The religious movement Orthodox Judaism, the definitions of which and the date of whose emergence will be explored below, appeared in Europe and spread subsequently to the land of Israel and the United States of America. Academic research on this complex social and cultural phenomenon, in all its forms and periods, has flourished in recent decades. Thus the bibliography compiled by Kimmy Caplan in 2007, 'Research on Orthodox Society in Israel in the Last Generation', includes as many as 580 items.1 Since then, the extent of this scholarship has significantly increased, making the task of presenting this huge corpus in one overview virtually impossible. This chapter will thus concentrate on the historiography of Jewish Orthodoxy in eastern Europe. However, the discussion cannot also avoid alluding to the research on Germany and central Europe.

INTRODUCTION

Historical research on Jewish Orthodoxy in Europe is a relatively new phenomenon which emerged in Israel in the last third of the twentieth century.2 Two basic factors contributed to this. The first was the development of Jewish historiography, which began to pay attention not only to those mainstream groups and ideologies that seemed to be victorious in the twentieth century, like Zionism and socialism, but also to other phenomena that did not appear so prominent in the past. 'Orthodox Jews', associated with the world of yesterday and galut (exile), seemed to be one of these groups, ultimately doomed in a world of progress and Jewish [End Page 255] statehood.3 The second factor was the rapid growth of Orthodox communities and their increasing role in Israeli politics. In the inter-war period and especially during the first decades after the Holocaust it seemed that Orthodoxy would sooner or later disappear. By the last decades of the twentieth century Orthodoxy had not only not faded away but, on the contrary, had increased manifold and emerged as a significant force, both numerically and politically.4 Not surprisingly, the Orthodox political party Agudat Yisra'el (Agudas Yisroel), which became a decisive element of Israeli politics in the late twentieth century, was one of the first Orthodox topics to be researched.5

As in many other fields of historical research, contemporary problems have stimulated interest in the past and often determined the way in which it has been explored. The claim of Orthodoxy that it constituted 'authentic' Jewry and was the 'genuine' continuation of a long-established traditional Jewish society made it inevitable that academic historians would, in turn, stress the 'modernity' of the movement and trace its appearance to the nineteenth century at the earliest. Thus, much academic research on Orthodoxy has involved the adoption of an ideological position in the shaping of the image of the past. It has often aimed, consciously or unconsciously, to demythologize Orthodox perceptions of authenticity and to produce a 'correct' picture of Jewish history. In this view of the past, Orthodoxy emerges as only one of many developments resulting from the Jewish encounter [End Page 256] with modernity and the majority of researchers have striven to demonstrate the novelty of Orthodox approaches to halakhah and to explore the modern techniques employed by Orthodox political organizations.

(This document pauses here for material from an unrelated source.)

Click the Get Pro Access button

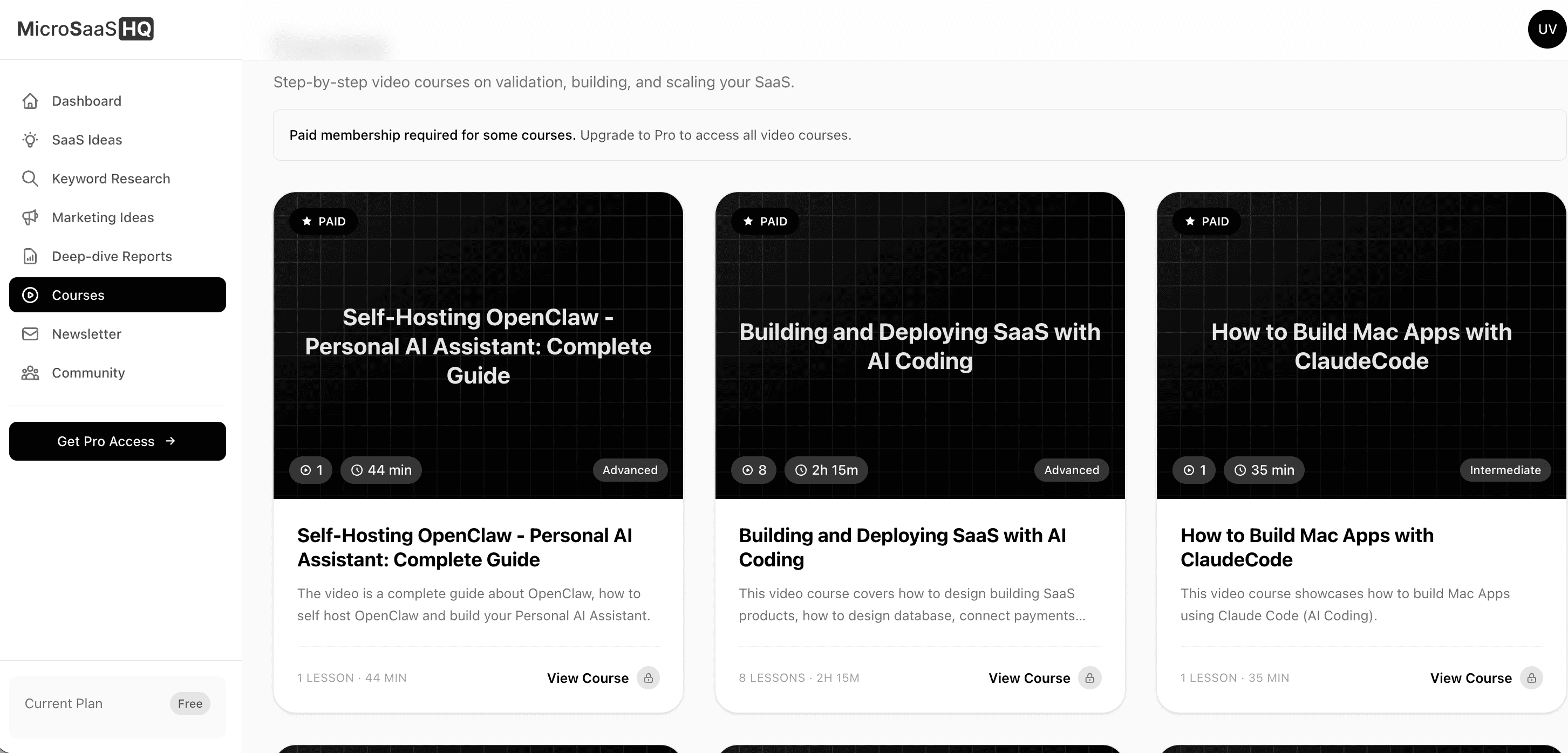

Since historical research on Jewish Orthodoxy developed initially mostly in Israel and was written mainly in Hebrew, a certain confusion has arisen over the use of the Hebrew word for Orthodox, ḥaredi. In modern Hebrew, ḥaredi refers to members of a clearly defined sector of Israeli society, but in the nineteenth century its meaning was not so restricted. When applied to the nineteenth and the first half of the twentieth century, it leads to certain characteristics of Israeli society of the late twentieth century being projected into the past. For example, the contemporary ḥaredi view of the world embraces anti-Zionism,6 so many historians have seen Orthodox Judaism in the past as anti-Zionist. In this way they have excluded those groups of Jews who fell within other parameters of Orthodoxy and which took part in the proto-Zionist and Zionist movements, especially those who participated in the organization of religious Zionists, Mizrahi. As a consequence many scholars now refrain from...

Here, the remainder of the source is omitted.